Doch dann überschlagen sich die Ereignisse: In einem unbemerkten Moment nutzt der Mann gegen 22.15 Uhr die Gelegenheit zur Flucht. Er stürmt aus dem Landespolizeikommando auf den Hof und schließlich auf die Straße. Mehrere Polizisten verfolgen ihn dabei. Einer verliert bei einem anschließenden Handgemenge seine Glock, die der Tatverdächtige an sich reißt, gegen seine Kollegen richtet und auch versucht, abzudrücken. Nur das beherzte Eingreifen von LKA-Ermittlern verhindert, dass es weitere Opfer gibt.

Der Mann wird nach dem Gerangel festgenommen und in die Justizanstalt Innsbruck überstellt.
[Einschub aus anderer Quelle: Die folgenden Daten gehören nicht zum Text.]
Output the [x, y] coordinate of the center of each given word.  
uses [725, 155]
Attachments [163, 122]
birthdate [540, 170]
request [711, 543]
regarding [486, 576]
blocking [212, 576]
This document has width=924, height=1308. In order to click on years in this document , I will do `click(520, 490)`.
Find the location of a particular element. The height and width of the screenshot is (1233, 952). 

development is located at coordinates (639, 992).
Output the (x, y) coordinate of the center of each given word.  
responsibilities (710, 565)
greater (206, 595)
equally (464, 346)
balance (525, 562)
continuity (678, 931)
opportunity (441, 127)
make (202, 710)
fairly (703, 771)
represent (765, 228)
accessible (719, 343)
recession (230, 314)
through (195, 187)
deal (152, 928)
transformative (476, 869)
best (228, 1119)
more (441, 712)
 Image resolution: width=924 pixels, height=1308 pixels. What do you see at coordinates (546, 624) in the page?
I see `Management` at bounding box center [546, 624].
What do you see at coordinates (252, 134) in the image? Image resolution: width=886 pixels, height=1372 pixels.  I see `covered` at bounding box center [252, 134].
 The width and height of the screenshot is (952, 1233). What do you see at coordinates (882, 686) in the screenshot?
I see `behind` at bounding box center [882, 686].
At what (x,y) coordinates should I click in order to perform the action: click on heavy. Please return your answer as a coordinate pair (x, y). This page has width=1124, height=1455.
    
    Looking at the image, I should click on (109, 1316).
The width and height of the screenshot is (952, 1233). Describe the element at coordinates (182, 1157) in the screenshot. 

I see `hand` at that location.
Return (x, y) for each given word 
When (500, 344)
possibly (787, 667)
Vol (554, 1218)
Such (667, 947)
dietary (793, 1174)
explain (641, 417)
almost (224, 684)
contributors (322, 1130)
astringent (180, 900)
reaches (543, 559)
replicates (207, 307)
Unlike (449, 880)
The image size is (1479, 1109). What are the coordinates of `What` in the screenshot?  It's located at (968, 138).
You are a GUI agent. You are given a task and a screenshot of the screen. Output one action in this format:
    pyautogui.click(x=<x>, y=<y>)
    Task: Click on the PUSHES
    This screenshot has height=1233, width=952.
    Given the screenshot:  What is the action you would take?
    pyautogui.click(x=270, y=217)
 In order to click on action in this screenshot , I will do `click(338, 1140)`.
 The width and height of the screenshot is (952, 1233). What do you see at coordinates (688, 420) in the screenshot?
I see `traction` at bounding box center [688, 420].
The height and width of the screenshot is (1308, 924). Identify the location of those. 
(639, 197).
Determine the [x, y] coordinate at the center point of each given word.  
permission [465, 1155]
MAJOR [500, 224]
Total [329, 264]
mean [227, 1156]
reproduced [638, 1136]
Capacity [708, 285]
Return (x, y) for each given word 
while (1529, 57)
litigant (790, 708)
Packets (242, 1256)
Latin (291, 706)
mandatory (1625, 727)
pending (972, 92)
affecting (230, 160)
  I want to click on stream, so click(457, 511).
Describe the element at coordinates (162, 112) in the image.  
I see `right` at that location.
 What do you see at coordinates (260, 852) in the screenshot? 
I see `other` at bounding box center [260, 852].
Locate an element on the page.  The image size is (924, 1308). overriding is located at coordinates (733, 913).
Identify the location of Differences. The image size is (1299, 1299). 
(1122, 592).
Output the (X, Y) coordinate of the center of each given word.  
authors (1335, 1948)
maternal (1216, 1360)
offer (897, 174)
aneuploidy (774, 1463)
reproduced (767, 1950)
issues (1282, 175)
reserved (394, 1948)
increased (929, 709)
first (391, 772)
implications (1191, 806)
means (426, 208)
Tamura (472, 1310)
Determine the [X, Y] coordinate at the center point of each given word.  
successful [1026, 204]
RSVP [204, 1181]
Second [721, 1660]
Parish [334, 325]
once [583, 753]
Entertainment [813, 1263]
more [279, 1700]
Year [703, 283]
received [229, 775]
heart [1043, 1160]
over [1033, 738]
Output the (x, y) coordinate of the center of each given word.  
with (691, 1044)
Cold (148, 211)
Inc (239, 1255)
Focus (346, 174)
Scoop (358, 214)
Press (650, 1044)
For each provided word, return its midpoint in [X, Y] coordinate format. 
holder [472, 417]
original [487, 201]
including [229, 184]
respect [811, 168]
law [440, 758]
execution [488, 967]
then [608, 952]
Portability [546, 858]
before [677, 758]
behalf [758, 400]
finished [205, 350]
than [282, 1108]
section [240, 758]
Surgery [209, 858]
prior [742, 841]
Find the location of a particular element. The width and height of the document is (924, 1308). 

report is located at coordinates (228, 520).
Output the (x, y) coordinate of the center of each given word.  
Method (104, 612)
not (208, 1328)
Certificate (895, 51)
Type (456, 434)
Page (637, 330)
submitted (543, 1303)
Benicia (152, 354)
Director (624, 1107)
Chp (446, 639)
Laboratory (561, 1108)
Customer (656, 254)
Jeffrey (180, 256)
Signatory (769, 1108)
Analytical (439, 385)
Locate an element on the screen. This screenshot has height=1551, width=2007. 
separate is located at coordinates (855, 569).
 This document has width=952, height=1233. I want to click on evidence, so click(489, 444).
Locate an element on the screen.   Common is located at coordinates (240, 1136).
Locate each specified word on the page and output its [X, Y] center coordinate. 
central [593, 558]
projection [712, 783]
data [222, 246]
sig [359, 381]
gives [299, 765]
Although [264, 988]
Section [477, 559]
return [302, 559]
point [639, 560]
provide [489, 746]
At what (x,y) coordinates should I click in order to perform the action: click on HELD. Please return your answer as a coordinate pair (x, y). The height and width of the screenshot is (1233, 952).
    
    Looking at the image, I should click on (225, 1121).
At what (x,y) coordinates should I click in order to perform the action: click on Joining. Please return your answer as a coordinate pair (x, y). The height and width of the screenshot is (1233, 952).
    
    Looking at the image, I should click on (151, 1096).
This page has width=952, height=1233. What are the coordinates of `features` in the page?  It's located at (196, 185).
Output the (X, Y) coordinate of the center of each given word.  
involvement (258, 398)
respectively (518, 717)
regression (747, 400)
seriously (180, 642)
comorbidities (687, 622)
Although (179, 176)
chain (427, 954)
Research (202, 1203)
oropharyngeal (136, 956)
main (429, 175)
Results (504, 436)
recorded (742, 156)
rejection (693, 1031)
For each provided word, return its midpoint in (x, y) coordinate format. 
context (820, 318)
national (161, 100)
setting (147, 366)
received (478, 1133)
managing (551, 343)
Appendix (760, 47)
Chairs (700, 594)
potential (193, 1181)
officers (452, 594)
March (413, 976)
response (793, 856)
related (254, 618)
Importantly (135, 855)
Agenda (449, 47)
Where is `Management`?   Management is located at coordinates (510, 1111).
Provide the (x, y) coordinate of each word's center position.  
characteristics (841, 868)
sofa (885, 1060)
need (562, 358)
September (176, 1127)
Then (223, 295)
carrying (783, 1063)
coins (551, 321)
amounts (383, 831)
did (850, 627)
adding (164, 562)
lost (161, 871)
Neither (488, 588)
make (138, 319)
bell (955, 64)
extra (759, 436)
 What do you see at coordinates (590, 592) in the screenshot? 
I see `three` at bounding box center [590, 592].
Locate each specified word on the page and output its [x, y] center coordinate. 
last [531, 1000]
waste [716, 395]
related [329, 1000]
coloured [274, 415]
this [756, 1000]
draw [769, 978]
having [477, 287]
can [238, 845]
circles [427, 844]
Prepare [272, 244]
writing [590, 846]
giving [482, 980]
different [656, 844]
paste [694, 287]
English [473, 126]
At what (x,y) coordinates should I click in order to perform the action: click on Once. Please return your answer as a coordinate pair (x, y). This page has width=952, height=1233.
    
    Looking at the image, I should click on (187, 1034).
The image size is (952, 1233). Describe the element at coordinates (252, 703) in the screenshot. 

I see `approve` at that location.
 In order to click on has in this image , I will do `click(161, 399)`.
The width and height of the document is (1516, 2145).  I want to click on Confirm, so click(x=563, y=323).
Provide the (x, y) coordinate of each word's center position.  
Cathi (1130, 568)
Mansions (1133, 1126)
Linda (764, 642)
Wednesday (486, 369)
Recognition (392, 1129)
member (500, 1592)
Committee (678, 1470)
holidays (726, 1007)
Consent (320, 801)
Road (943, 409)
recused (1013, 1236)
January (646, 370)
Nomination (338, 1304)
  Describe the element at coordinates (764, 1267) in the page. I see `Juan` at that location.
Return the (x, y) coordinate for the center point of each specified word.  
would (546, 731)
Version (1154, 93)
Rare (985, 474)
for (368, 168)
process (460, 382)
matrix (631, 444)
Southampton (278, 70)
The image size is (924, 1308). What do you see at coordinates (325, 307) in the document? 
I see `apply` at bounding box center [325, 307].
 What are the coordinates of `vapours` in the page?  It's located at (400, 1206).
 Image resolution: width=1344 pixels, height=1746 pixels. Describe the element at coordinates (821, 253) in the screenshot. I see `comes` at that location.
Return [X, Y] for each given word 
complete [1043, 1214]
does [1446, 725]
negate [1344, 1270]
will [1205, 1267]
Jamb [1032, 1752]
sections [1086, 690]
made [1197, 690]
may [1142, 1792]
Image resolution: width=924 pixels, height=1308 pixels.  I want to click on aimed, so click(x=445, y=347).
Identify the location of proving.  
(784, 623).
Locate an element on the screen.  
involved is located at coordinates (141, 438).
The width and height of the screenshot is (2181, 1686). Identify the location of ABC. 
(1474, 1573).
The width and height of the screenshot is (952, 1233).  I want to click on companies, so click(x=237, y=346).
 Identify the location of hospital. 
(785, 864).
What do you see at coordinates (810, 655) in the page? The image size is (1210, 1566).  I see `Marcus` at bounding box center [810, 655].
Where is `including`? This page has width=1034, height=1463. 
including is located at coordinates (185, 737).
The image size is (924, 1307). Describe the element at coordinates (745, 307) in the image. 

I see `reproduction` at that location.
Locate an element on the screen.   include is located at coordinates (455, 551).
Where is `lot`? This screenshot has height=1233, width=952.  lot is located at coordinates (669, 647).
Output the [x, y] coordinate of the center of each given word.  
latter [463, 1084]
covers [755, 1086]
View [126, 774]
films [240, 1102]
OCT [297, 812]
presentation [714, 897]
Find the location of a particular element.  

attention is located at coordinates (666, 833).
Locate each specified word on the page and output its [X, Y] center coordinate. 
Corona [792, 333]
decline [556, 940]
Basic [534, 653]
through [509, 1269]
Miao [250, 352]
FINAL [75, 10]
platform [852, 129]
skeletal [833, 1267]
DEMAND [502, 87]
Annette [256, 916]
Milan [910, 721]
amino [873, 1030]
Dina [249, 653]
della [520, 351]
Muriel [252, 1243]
Gegen ihn wird jetzt nicht nur wegen Mordes und Raubes ermittelt, sondern auch wegen Mordversuchs.

Das Motiv für den wohl grausamsten Mord der letzten Jahre in Tirol bleibt unterdessen im Dunkeln. Hundertpfund deutet ein „latentes Bereicherungsmotiv“ an, will sich aber nicht näher zu Spekulationen äußern, wonach der Beamte hochverschuldet gewesen sei. Wo die Goldbarren hinverschwunden sind, weiß bislang auch nur der Tatverdächtige. Dieser schweigt sich allerdings zum gegebenen Zeitpunkt noch aus.